=== Activity ===
Return the following lines and nothing else: the one holding "You are a computer-use" and all those after it in the records below, unchanged, minus any pictures.

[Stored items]
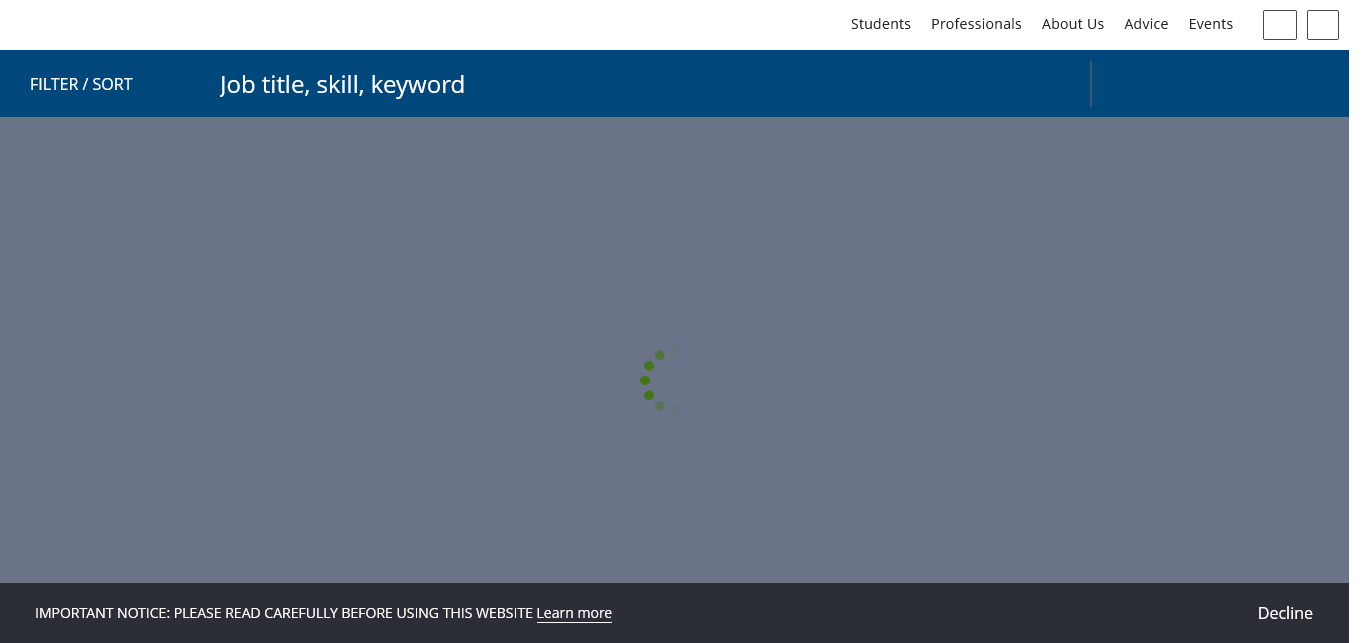Open the Professionals menu item
This screenshot has width=1366, height=643.
point(976,24)
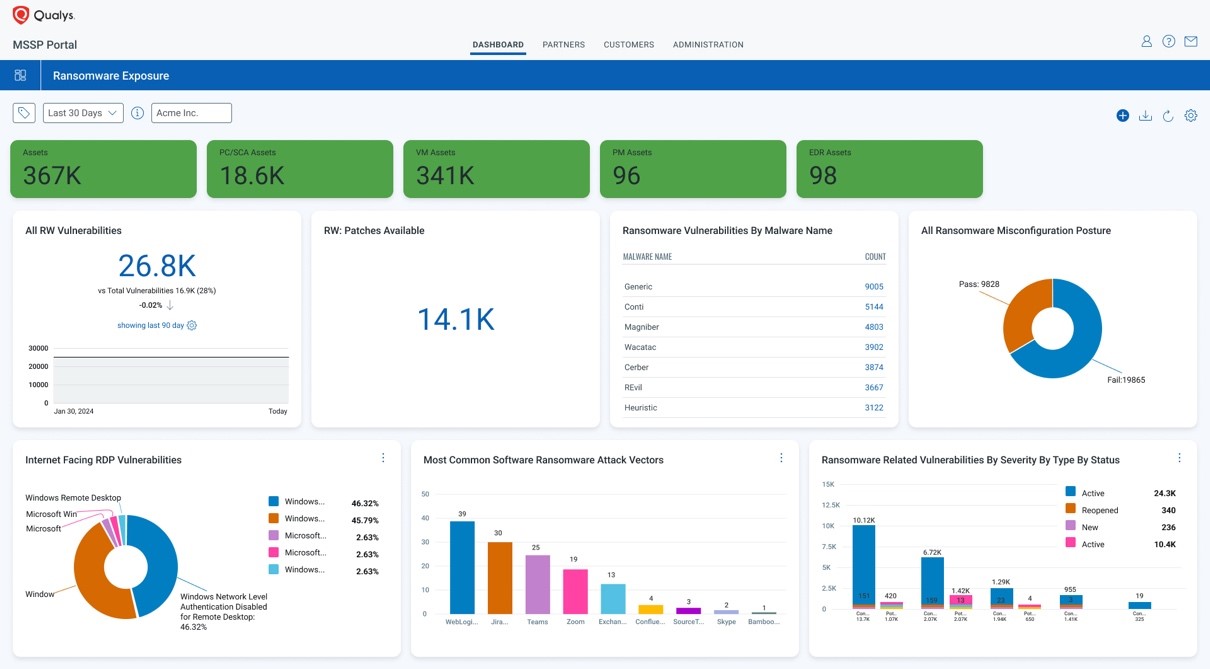The width and height of the screenshot is (1210, 669).
Task: Open the help question mark icon
Action: tap(1168, 42)
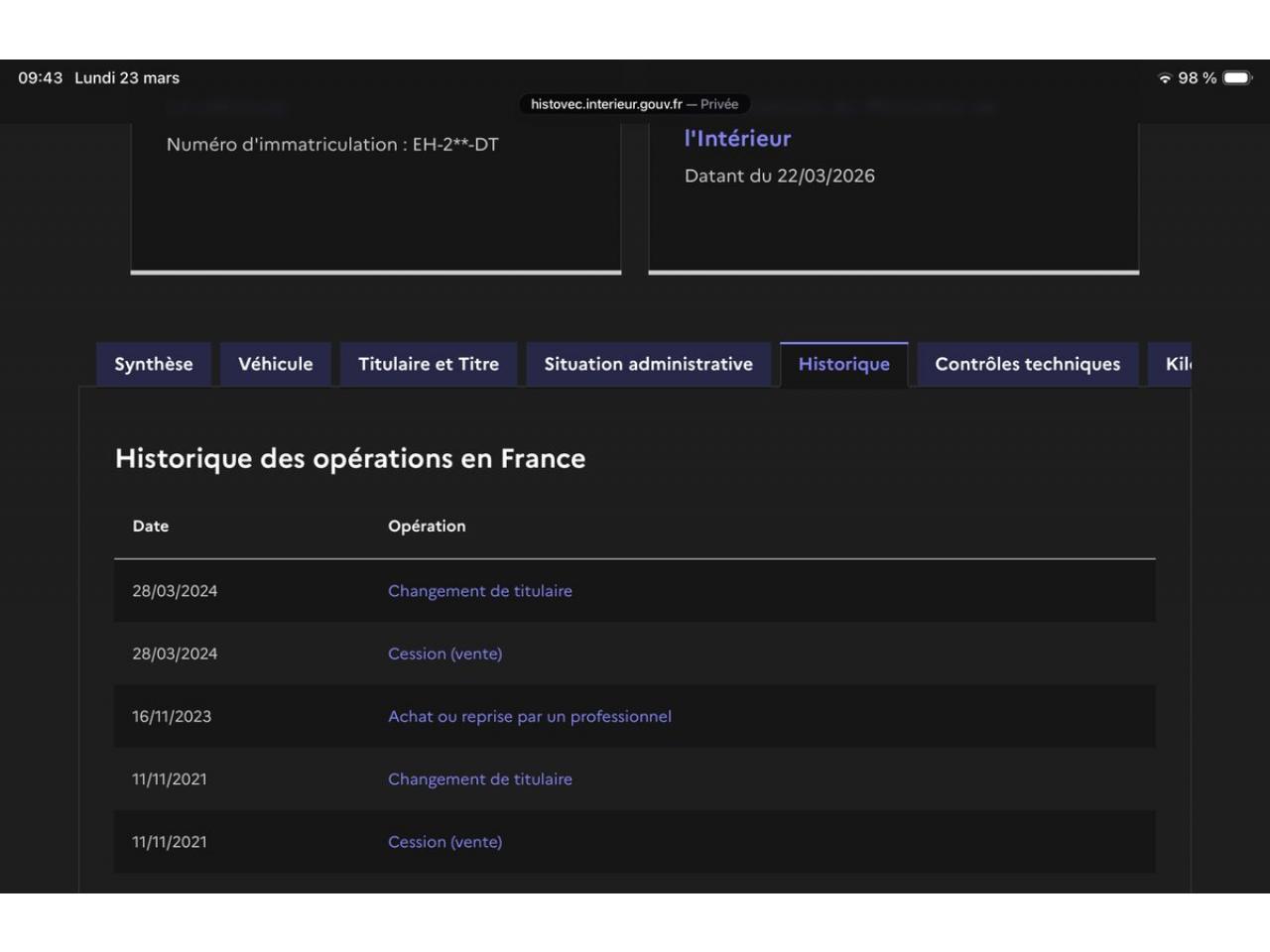Click Cession (vente) from 28/03/2024
Screen dimensions: 1270x952
(444, 654)
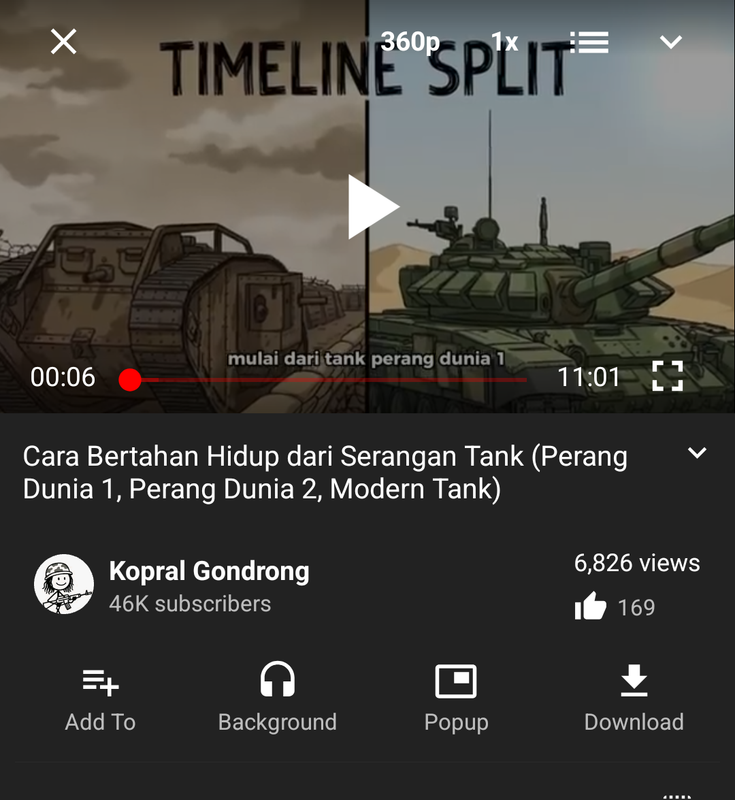Image resolution: width=735 pixels, height=800 pixels.
Task: Collapse player controls with top chevron
Action: [x=671, y=41]
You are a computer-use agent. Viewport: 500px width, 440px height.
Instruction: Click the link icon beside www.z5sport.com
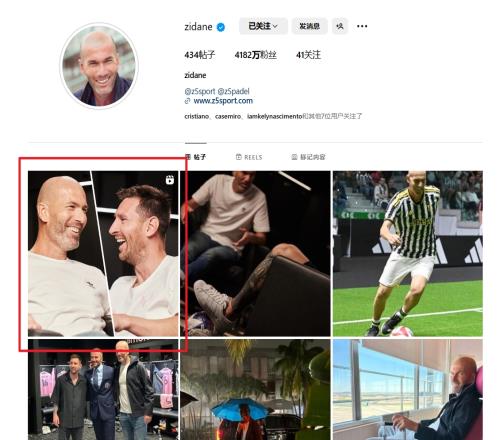(x=187, y=101)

=== Exercise result ===
You are a computer-use agent. Viewport: 500px width, 440px height.
Instruction: Click the link icon beside www.z5sport.com
(x=187, y=101)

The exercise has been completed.